17.6.3.2 Algorithms (Weibull Fit)

For  n\,\! realizations,y_i \,\! , from a Weibull distribution, a value x_i \,\! is observed if x_i\leq y_i \,\!

There are two situations:

Exactly specified observations, when x_i=y_i \,\!

Right-censored observations, known by a lower bound, when x_i<y_i \,\!

The probability density function of Weibull distribution, and hence the contribution of an exactly specified observation to the likelihood, given by:

f(x:\theta ,c,\sigma )=\frac c\sigma (\frac{x-\theta }\sigma )^{c-1}\exp (-(\frac{x-\theta }\sigma )^c),x>\theta ,\;for\;c,\sigma >0 \,\!

While the survival function of Weibull distribution, and hence the contribution of a right-censored observation to the likelihood, is given by:

S(x;c,\sigma )=\exp (-(\frac{x-\theta }\sigma )^c),x>\theta ,\;for\;c,\sigma >0 \,\!

Where \theta\,\! intercept parameter which also be called threshold parameter, c \,\! is Weibull shape parameter and  \sigma \,\! is Weibull scale parameter.
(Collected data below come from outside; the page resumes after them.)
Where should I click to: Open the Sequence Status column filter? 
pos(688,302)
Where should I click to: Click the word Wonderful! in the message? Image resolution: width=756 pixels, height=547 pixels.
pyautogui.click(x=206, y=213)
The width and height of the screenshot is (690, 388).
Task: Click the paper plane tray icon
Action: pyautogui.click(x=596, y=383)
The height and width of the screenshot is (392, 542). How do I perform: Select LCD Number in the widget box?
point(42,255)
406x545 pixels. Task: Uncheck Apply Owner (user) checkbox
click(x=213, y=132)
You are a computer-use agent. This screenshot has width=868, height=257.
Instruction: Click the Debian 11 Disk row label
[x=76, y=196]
If d\,\! of the  n\,\! observations are exactly specified and indicated by i\in D \,\!. And the remaining (n-d) \,\! observations are right-censored. Then the likelihood function, Like(c,\sigma) \,\! is given by:

Like(c,\sigma )=(\frac c\sigma )^d(\coprod_{i\in D}(\frac{x_i-\theta }\sigma )^{c-1})\exp (-\sum_{i=1}^n(\frac{x_i-\theta }\sigma )^c) \,\!
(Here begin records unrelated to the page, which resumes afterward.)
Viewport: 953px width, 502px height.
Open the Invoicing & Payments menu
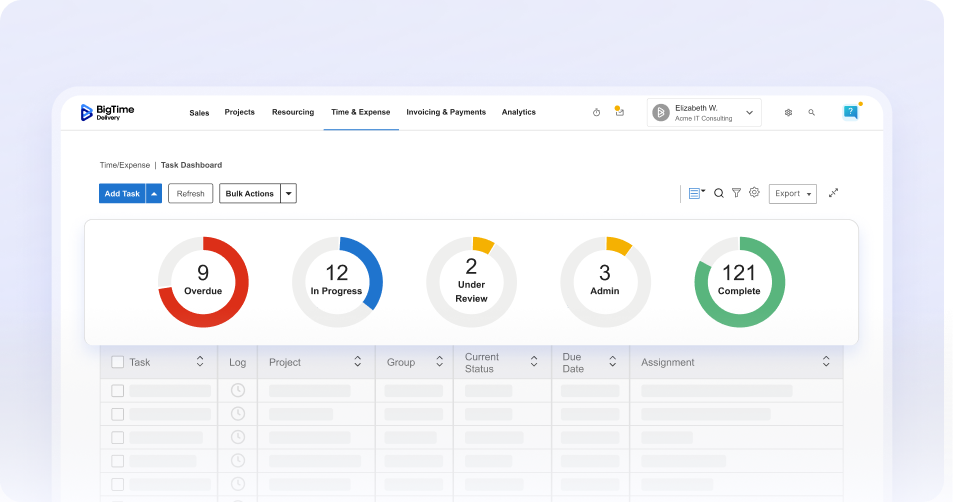tap(446, 113)
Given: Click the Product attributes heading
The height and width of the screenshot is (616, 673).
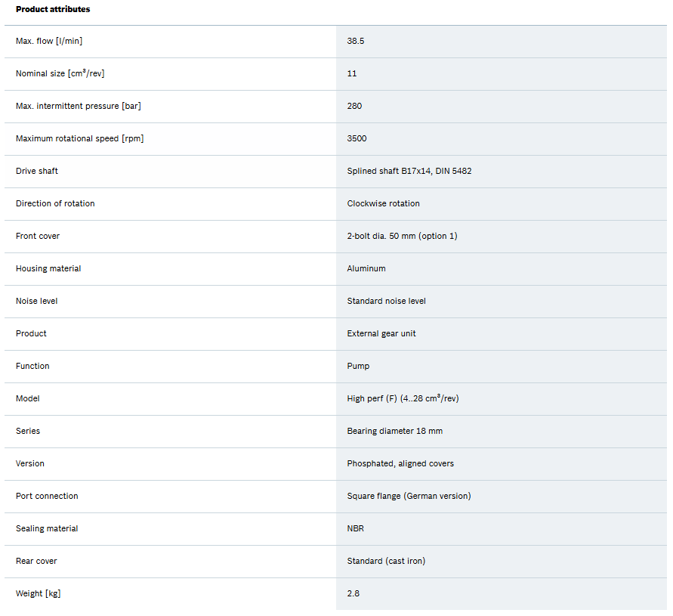Looking at the screenshot, I should pos(53,9).
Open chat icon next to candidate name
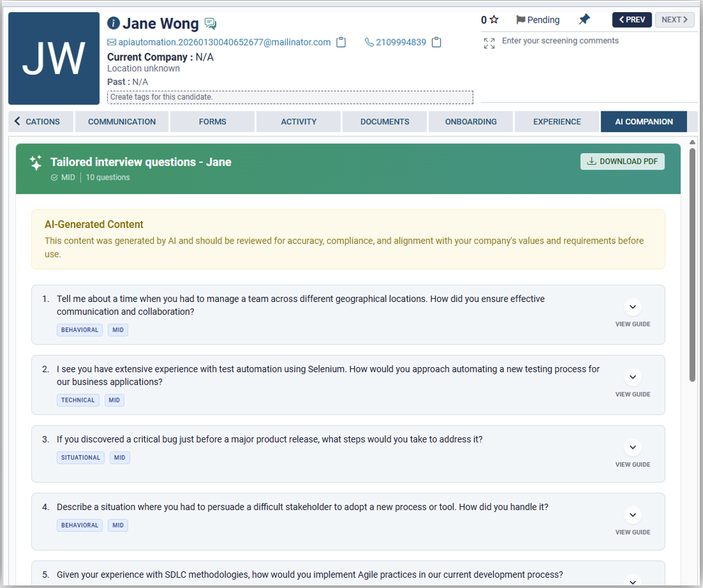The image size is (703, 588). tap(211, 24)
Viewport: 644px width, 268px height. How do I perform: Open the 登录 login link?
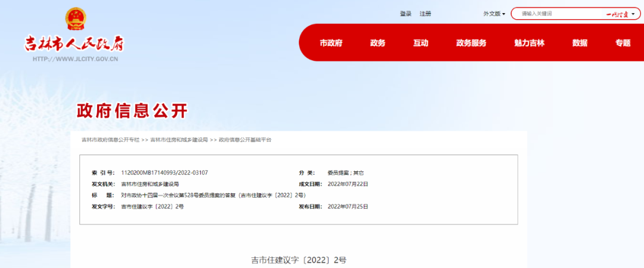click(405, 14)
The kernel likelihood function is given:

L(c,\sigma )=d\log (\frac c\sigma )+(c-1)\sum_{i\in D}\log (\frac{x_i-\theta }\sigma )-\sum_{i=1}^n(\frac{x_i-\theta }\sigma )^c \,\!

If the derivatives \frac{\partial L}{\partial c} \,\!,\frac{\partial L}{\partial \sigma } \,\!,\frac{\partial ^2L}{\partial c^2} \,\!,\frac{\partial ^2L}{\partial \sigma \partial c} \,\!, \frac{\partial ^2L}{\partial \sigma ^2} \,\! are denoted by L_1 \,\!,L_2 \,\! ,L_{11} \,\! ,L_{12} \,\! ,L_{22} \,\! respectively, then the maximum likelihood estimates, \widehat{c} \,\! and \widehat{\sigma } \,\!, are the solutions to the equations: L_1(\widehat{c},\widehat{\sigma })=0 \,\! and L_2(\widehat{c},\widehat{\sigma })=0 \,\!

Estimates of the asymptotic standard errors of \widehat{c} \,\!and \widehat{\sigma } \,\! are given by:

se(\widehat{c})=\sqrt{\frac{-L_{22}}{L_{11}L_{22}-L_{12}^2}}  \,\! and se(\widehat{\sigma })=\sqrt{\frac{-L_{11}}{L_{11}L_{22}-L_{12}^2}} \,\!

An estimate correlation coefficient of \widehat{c}\,\! and \widehat{\sigma }  \,\! is given by:\frac{L_{12}}{\sqrt{L_{11}L_{22}}} \,\!